A multi-team catalog fails when every team technically has a warehouse and nobody knows what the warehouse means.

Warehouses need operational meaning

Lakekeeper is an open REST catalog implementation for Iceberg. In a multi-team deployment, warehouse boundaries are not only deployment details. They are ownership, storage, retention, recovery, and access boundaries.

Lakekeeper documentation ties storage configuration to warehouses. That means the warehouse design affects where table data lives, how storage profiles are validated, and how administrators reason about recovery. Treat that as architecture, not housekeeping.

Team boundaries should match data responsibility

A warehouse per team, domain, environment, or risk class can all make sense. The bad design is the one nobody can explain during an incident. If finance, product analytics, and ML feature data share a warehouse, the team needs a reason stronger than convenience.

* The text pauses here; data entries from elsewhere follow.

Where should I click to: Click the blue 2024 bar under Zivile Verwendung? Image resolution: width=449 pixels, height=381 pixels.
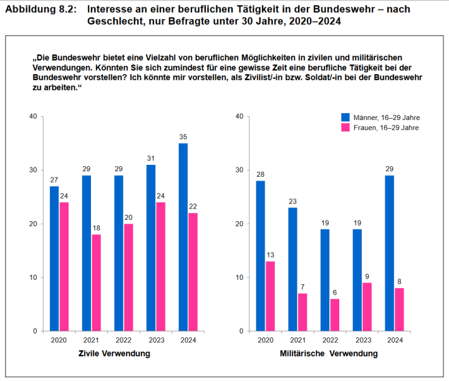[183, 237]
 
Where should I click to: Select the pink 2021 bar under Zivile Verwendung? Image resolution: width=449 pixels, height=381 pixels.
[96, 282]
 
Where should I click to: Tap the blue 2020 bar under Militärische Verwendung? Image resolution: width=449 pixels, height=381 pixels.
[261, 255]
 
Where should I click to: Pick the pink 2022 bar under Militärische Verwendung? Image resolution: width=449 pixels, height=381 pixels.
[335, 315]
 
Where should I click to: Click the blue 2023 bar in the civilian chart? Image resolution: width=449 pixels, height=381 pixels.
[151, 248]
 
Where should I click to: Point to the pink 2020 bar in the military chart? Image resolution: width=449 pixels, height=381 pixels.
[270, 296]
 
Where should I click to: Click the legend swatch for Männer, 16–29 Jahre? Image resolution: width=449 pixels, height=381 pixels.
[345, 117]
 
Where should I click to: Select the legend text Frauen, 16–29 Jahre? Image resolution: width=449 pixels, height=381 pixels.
[385, 127]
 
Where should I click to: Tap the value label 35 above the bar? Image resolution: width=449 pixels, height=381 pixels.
[183, 137]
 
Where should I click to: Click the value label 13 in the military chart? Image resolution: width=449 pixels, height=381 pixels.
[270, 254]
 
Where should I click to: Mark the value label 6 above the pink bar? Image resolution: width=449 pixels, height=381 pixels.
[335, 292]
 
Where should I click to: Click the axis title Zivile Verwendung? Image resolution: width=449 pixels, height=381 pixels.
[114, 354]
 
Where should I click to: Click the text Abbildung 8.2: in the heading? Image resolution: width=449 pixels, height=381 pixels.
[39, 9]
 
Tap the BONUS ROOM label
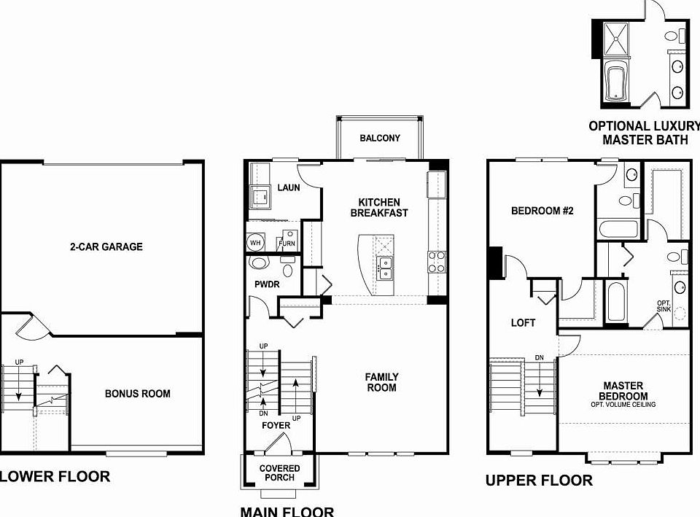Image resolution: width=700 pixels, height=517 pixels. point(137,394)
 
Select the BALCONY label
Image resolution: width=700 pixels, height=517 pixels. point(380,139)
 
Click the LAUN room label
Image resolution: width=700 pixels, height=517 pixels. point(288,188)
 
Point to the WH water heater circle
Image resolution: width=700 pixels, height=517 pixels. point(255,242)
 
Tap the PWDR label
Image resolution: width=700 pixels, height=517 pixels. point(267,284)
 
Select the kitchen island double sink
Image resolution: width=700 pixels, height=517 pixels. point(384,268)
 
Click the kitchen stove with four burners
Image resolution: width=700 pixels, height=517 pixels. point(436,261)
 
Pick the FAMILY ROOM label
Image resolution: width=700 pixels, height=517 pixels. point(381,382)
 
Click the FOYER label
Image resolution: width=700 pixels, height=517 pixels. point(276,425)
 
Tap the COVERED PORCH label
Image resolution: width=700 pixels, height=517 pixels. point(279,473)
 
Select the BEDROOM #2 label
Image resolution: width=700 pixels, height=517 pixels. point(542,211)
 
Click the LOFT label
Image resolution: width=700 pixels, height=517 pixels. point(523,322)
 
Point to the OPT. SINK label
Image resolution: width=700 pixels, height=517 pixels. point(664,306)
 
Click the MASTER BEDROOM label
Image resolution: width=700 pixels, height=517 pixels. point(623,391)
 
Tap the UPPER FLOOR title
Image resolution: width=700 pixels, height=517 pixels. point(539,480)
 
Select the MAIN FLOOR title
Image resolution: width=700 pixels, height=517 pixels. point(287,511)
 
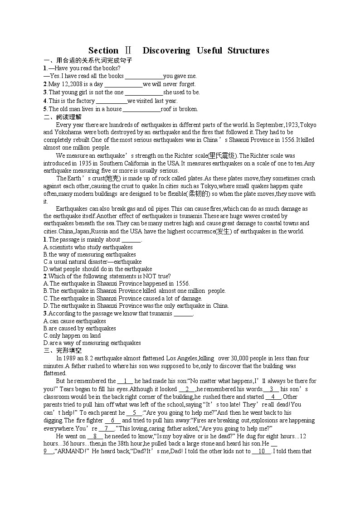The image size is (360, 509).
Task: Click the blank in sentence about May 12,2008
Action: (x=124, y=84)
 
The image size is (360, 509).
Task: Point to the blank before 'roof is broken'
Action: (x=141, y=109)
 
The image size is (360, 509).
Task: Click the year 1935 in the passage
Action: (x=87, y=163)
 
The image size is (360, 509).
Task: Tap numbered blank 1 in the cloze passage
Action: (x=125, y=381)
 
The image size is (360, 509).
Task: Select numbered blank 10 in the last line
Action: (x=262, y=451)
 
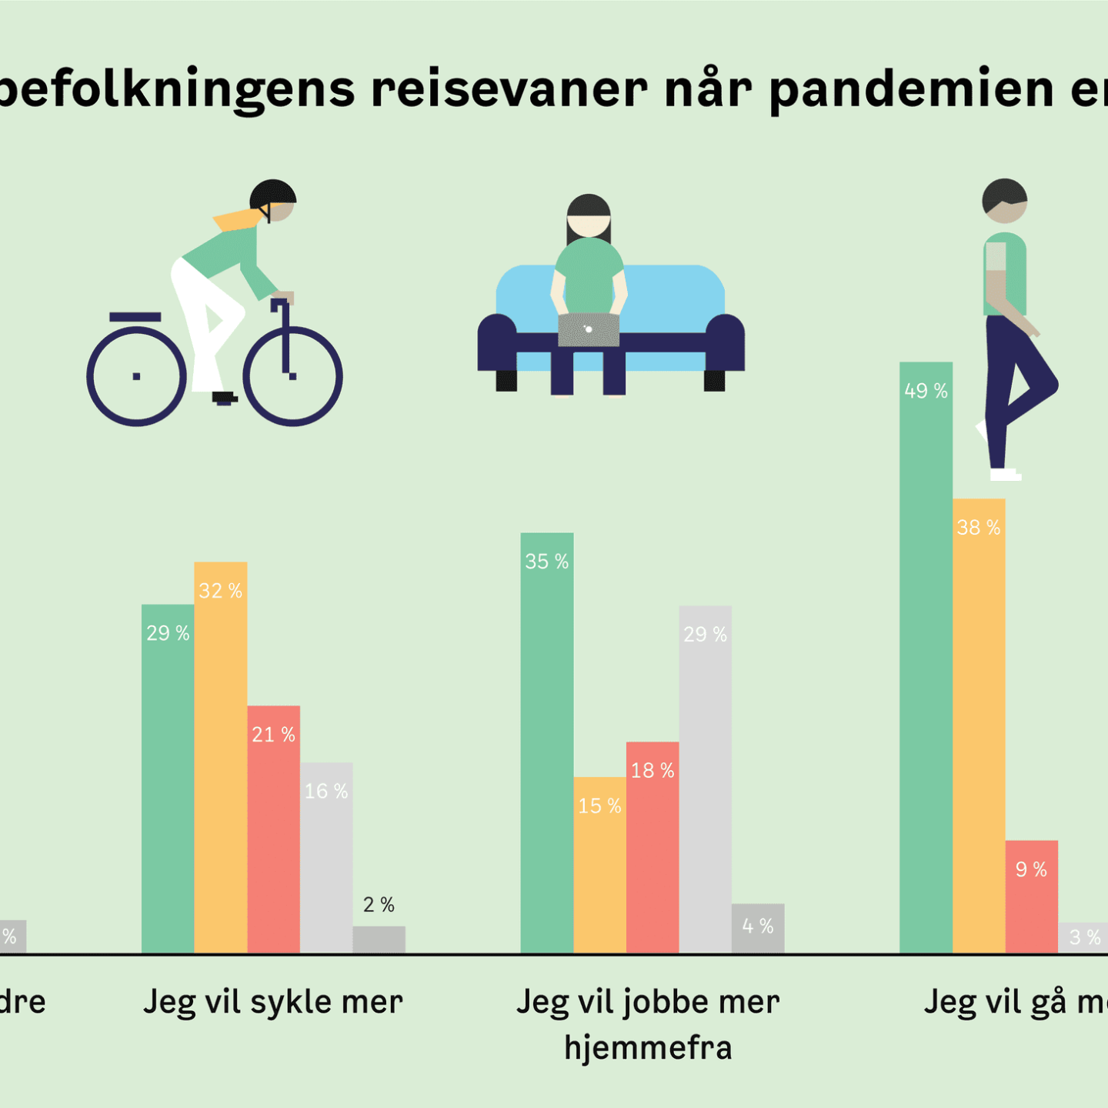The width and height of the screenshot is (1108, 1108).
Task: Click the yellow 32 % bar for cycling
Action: pos(220,758)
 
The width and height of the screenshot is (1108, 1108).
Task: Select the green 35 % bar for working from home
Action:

The boundary should answer who owns the storage location, who approves lifecycle policy, which credentials touch it, what recovery objective applies, and how table cleanup is reviewed.

Core idea: a warehouse is a promise about who owns the data and how the catalog will help recover it.

The ODI pattern makes boundaries inspectable

Open Data Infrastructure does not require every team to run its own catalog. It requires boundaries that survive real operations. A shared catalog can work if warehouse ownership, namespace design, credential scope, and lifecycle policy are explicit.

For adjacent context, read Lakekeeper namespace design, Lakekeeper expiration policy, and Lakekeeper disaster recovery drills.

What breaks first

  • Warehouse names reflect environments, but recovery ownership reflects business domains.
  • Storage profiles are configured once and then treated as permanent truth.
  • Retention policy applies to many teams without a shared review process.
  • Catalog admins can restore metadata, but product owners cannot validate the recovered boundary.

Questions to ask

Ask what each warehouse boundary means, who can change it, and which team owns the blast radius. Ask whether storage isolation, namespace design, and recovery tests tell the same story.

Sources to start with

These primary sources anchor the technical claims in this guide.

A warehouse boundary is useful only when the team can operate inside it and recover from it.